Why torch.nn.DataParallel causes unexpected CUDA OOM?


I’m using torch.nn.DataParallel to do single-node data parallelism , and I’m wondering the following: how should the DataLoader batch be scaled?

I’m asking since I have a code running fine with batch 16 on a T4 GPU, but doing CUDA OOM with batch 416 = 64 (and even with 48!) with torch.nn.DataParallel over 4x T4 GPUs. Is torch.nn.DataParallel doing anything weird with the memory, so that it has less memory available than N1 GPU memory? or is torch.nn.DataParallel already applying a scaling rule so that the dataloader batch is the per-GPU batch and not the SGD-level batch? (I don’t think that’s the case as the doc says it “splits the input across the specified devices by chunking in the batch dimension”)

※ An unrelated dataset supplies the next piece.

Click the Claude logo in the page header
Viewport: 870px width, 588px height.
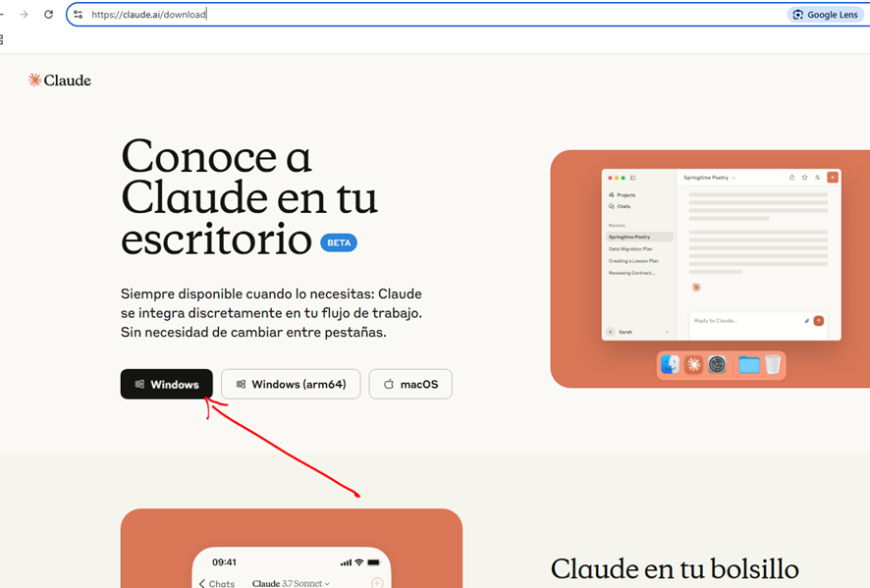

note:I know PyTorch recommends DDP even for single-node data parallel, but honestly I’m not smart enough to figure out how to use all those torchrun/torch.distributed/launch.py tool, MPI, local_rank things and couldn’t make DDP work after a week and 7 issues opened :slight_smile:

nn.DataParallel will transfer the data to GPU0 and scatter latter. So it is easy to cause OOM problems. You can refer to pytorch ddp to understand how to leverage DDP if you can read Chinese.

1 Like

ok so if I understand correctly, in nn.DataParallel, all the cluster data must be able to fit in one GPU? That does not make any sense right? Because if all the data fits in one GPU, people would not use data parallelism in the first place :upside_down_face: :face_with_raised_eyebrow:

The data would still be split in its batch dimension and the forward activations would thus be shared between all devices, which are usually much larger than the input data.
However, @techkang is right and the scatter/gather ops from the default device create a memory imbalance which is why we recommend the usage of DDP (besides DDP also being faster).